If X and Y are iid random variables with distribution $F(x)=e^{-e^{-x}}$ and we let $Z=X-Y$ find the distribution function of $F_Z(x)$. I get $F_Z(x)=\frac{e^x}{1+e^x}$ but that doesn't match the answer that the professor gave us. Is what I have correct? I used the standard approach where I integrate over a region the joint density which is just the product of the two densities. Nothing too fancy I did, its just I think my professor got it wrong.

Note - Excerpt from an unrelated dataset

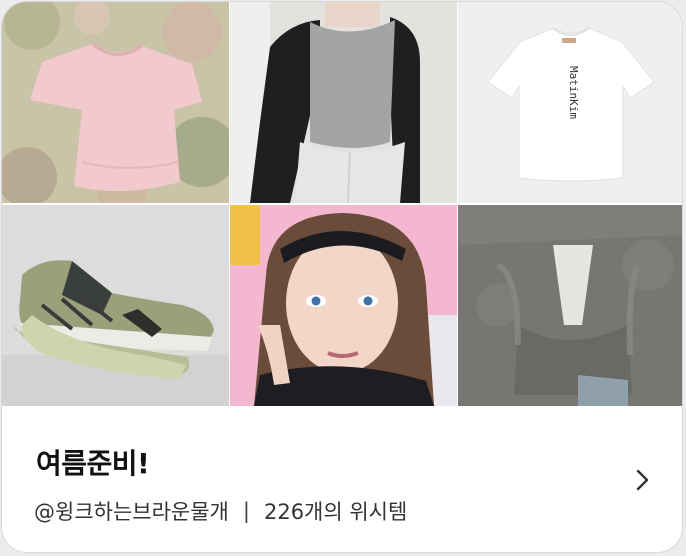 The image size is (686, 556). I want to click on model-headband-image, so click(344, 306).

[Math] Distribution of difference of iid Random Variables
probability
Best Answer
$$ \begin{align} P(Z\leq z)&=P(X\leq z+Y)=\int_{-\infty}^\infty P(X\leq z+y) f(y)\,\mathrm dy\\ &=\int_{-\infty}^\infty\exp(-e^{-(z+y)})\exp(-y-e^{-y})\,\mathrm dy \\ &=\int_{-\infty}^\infty \exp(-y-e^{-y}(1+e^{-z}))\,\mathrm dy\\ &=\left[\frac{1}{1+e^{-z}}\exp(-(1+e^{-z})e^{-y})\right]_{-\infty}^\infty\\ &=\frac{1}{1+e^{-z}}. \end{align} $$